View/download the abstract here.

new-keylime-podcast-episode-image.jpg

Gonzalo JD, Graaf D, Johannes B, Blatt B, Wolpaw DR. Adding Value to the Health Care System: Identifying Value-Added Systems Roles for Medical Students. American Journal of Medical Quality. 2016 Apr 26. [Epub ahead of print]

Reviewer: Jason Frank (@drjfrank)

Background

For nearly 100 years, there have been calls from experts and other stakeholders to change medical education to incorporate “health systems science” (HSS). This catchphrase has various synonyms in the literature, including “population health science”, systems-based practice (ACGME), quality and safety, and “demand-side education” (EFPO), no name a few.
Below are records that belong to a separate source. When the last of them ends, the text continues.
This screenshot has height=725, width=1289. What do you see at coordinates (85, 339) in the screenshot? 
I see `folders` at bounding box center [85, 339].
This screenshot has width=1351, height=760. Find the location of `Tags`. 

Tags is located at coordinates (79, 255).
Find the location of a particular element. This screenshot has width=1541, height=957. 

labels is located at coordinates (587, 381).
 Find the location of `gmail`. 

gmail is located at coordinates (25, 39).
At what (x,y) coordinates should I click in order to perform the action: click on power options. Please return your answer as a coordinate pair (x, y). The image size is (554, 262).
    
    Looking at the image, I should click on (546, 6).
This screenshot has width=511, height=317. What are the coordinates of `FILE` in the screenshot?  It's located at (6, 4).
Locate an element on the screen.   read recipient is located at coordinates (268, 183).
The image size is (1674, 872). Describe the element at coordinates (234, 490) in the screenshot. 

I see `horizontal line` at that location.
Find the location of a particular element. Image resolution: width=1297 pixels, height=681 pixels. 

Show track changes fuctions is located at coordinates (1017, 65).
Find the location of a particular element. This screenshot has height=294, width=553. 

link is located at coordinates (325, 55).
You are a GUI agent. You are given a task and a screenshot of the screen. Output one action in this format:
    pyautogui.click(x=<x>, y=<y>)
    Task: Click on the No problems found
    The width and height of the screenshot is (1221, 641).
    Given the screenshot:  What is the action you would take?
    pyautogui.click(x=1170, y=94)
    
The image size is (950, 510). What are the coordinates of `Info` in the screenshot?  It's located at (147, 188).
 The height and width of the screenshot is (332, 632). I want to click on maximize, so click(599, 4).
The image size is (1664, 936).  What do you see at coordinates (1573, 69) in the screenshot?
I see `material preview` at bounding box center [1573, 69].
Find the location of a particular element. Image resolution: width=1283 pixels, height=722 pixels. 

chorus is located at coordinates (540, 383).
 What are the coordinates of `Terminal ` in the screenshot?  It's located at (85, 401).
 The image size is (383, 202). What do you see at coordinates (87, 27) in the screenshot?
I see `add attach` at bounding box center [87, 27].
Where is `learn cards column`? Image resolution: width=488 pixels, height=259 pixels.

My fresh copy of the AMA’s Health Systems Science text (Skochelak, et al) includes an enormous list of domains that are part of HSS:

  • Health care delivery systems
  • Value
  • Patient safety
  • Quality improvement
  • Teamwork
  • Leadership
  • Clinical informatics
  • Populations health & outcomes of care
  • Social determinants of health
  • Health policy, and
  • Health economics

This push for HSS in health professions education is heating up, as multiple countries seek physicians who have new sets of skills and behaviours to improve the performance of health care systems and improve patient outcomes. (See ACGME work, CanMEDS 2015, Frenk’s paper in the Lancet, etc).

However, while there are many calls to train health professionals differently, there is almost nothing in the literature about what could be incorporated into UGME to provide hands-on roles for med students to learn HSS.

Purpose

The authors set out to identify “value-added roles for medical students within the health care delivery system” in Pennsylvania, USA.

Type of Paper

Research: Qualitative study

Key Points on Methods

In the context of a curriculum renewal, the authors describe a qualitative approach to identifying roles for pre-clerkship students to spend a year learning HSS in 30 varied clinical settings. They used two data collection methods:

  1. Field notes and reflections from site visits
  2. Structured interviews with a single clinical leader from each site.

The data were recorded verbatim, transcribed, and the authors nicely describe a constant comparative analysis with iterative coding by the author group.

In essence, they are using methods to describe social construct of value-add student placements.

Key Outcomes

The authors describe 2 main themes in the data about systems roles for med students:

  1. Direct patient benefit activities
  2. Direct clinic benefit activities.

The former included such things as: monitoring care plans, helping patients access services, patient coaching, and identification of care barriers.

On the local clinical setting side, participants described roles for students as a “bridge” between patients and providers, and care coordinators, and there was a small mention of identifying potential issues for CQI.

Participants described the experience as improving their understanding of clinical missions, and improved learning.

Overall, the list of subthemes unfortunately reads like the students took on the role of amateur social workers.

Key Conclusions

The authors conclude…that their unique, qualitative rich data elaborate on the roles pre-clinical med students can play in clinical settings while learning HSS.

However, I found it concerning that so many other aspects of HSS were simply missing in action…Where was patient safety?? As a reader, I felt the desired HSS content from the Intro was simply not a construct shared by participants in these 30 clinical settings.

Spare Keys – other take home points for clinician educators

  1. Kudos to the authors for making scholarship out of their curricular innovation
  2. This is an interesting approach to elaborating potential needs, opportunities, and constructs around an emerging meded topic
  3. The methods section description detailing the constant comparative analysis procedure is a valuable template
  4. For other prominent authors who are writing about how to really implement HSS in meded, check out: Brian M Wong (Toronto) and Eric Holmboe (ACGME Chicago).

Shout out

Shout out to listener Miguel Galán de Juana who suggested this article as a worthy innovation. Miguel listens to KeyLIME on his way into clinical in the mornings.